Set the pictures aside and set down only the lines from the line holding "This screenshot has width=1456, height=819." through the end of the entries below, ends included.

[Data shown — start]

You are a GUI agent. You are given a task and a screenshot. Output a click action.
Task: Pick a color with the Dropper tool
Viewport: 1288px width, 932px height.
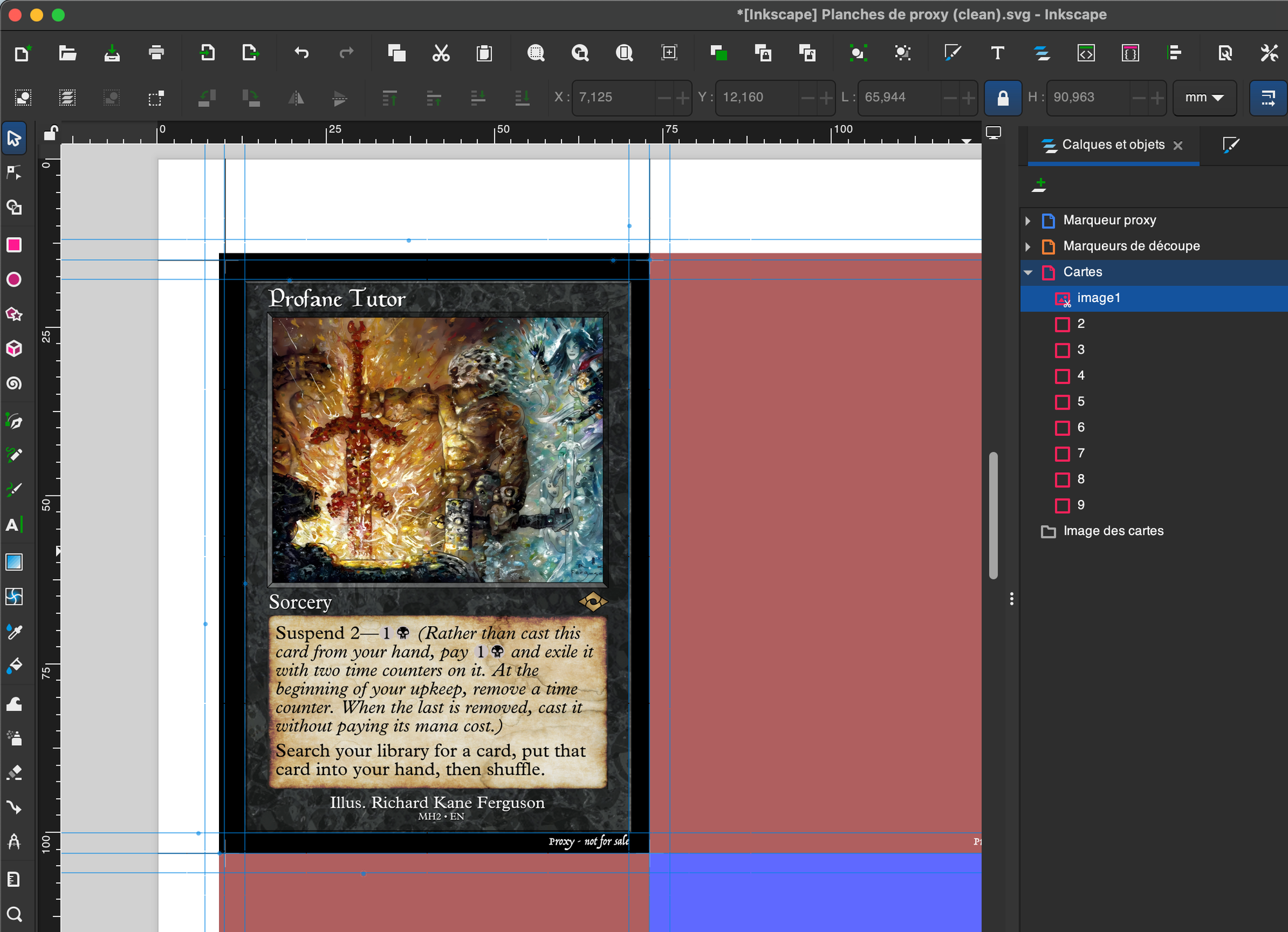(15, 631)
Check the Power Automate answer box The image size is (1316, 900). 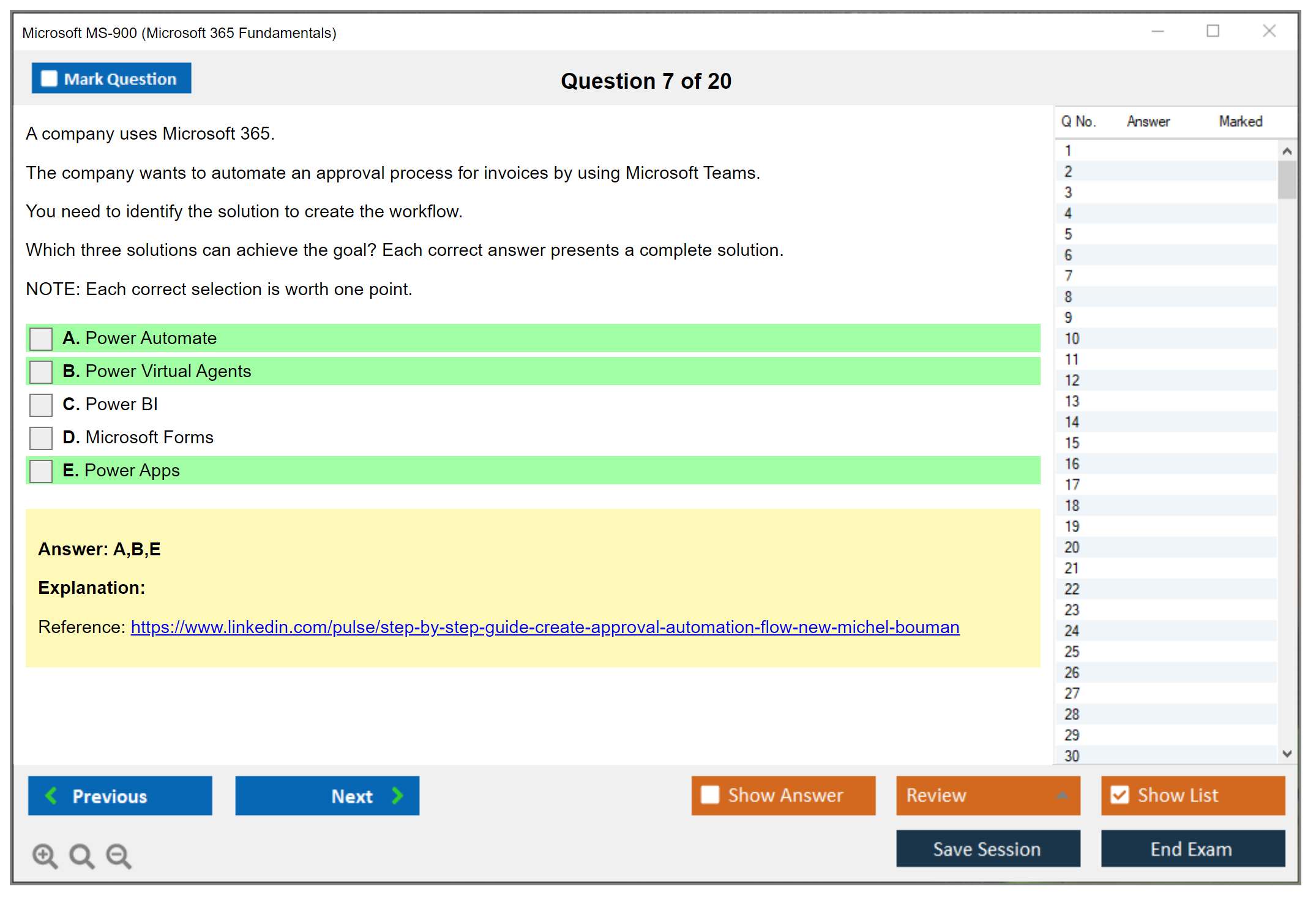pos(41,339)
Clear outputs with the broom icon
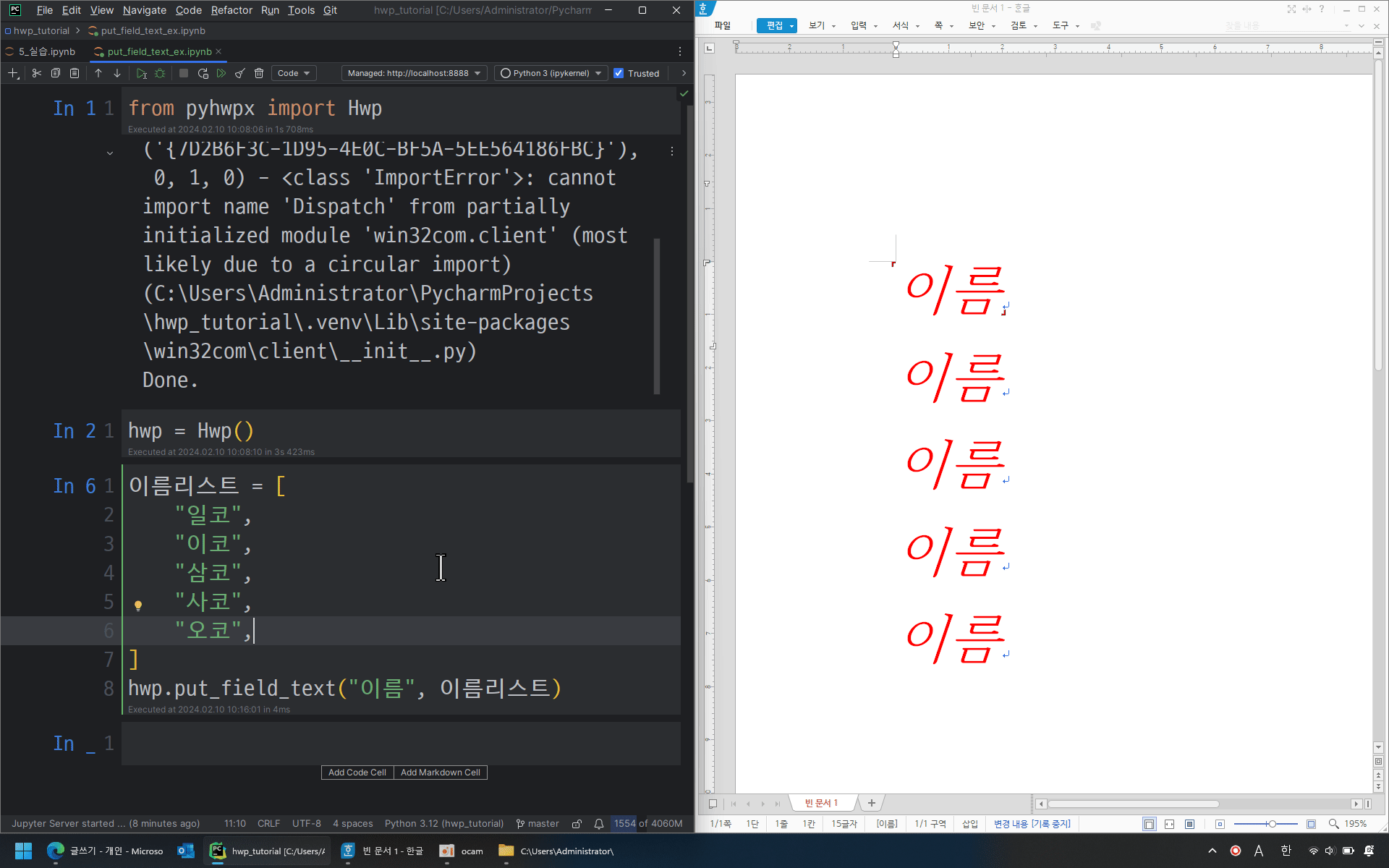 [240, 73]
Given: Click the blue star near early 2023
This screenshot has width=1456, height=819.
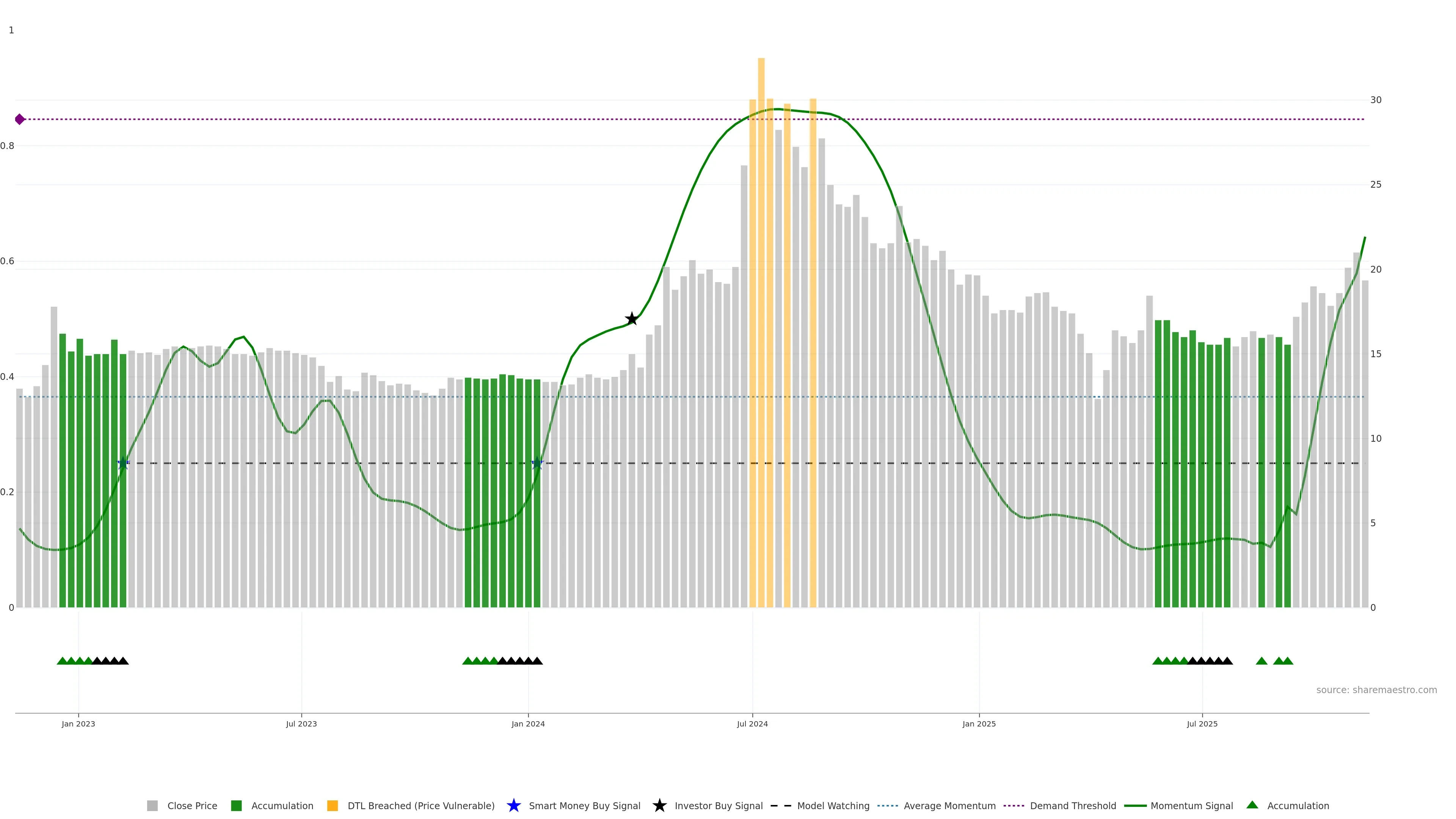Looking at the screenshot, I should tap(123, 463).
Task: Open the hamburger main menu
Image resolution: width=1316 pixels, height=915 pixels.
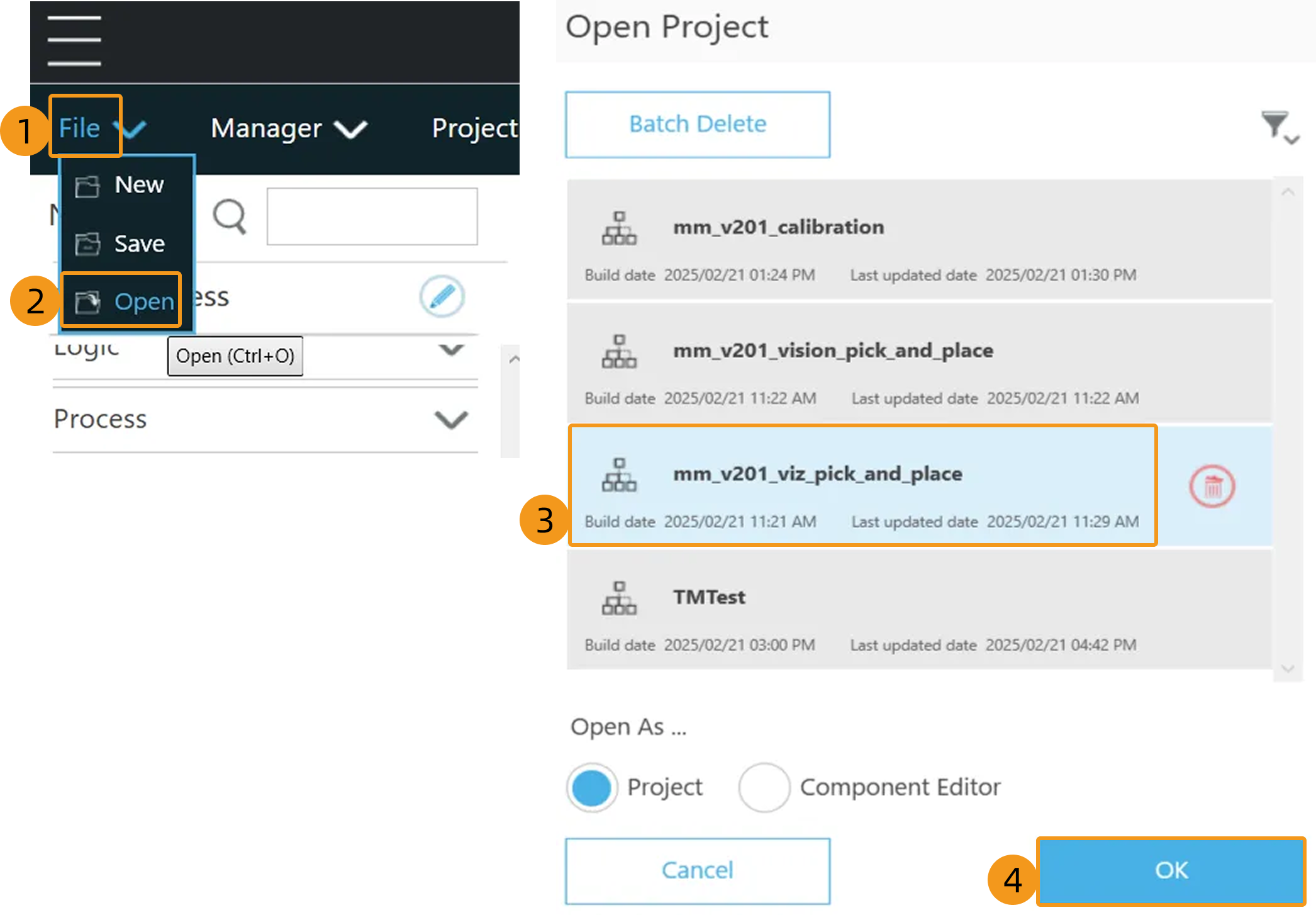Action: pyautogui.click(x=74, y=41)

[Data shown — finish]

*Solution*:
This screenshot has width=1456, height=819.
Looking at the screenshot, I should tap(123, 463).
Task: Open the hamburger main menu
Image resolution: width=1316 pixels, height=915 pixels.
Action: pyautogui.click(x=74, y=41)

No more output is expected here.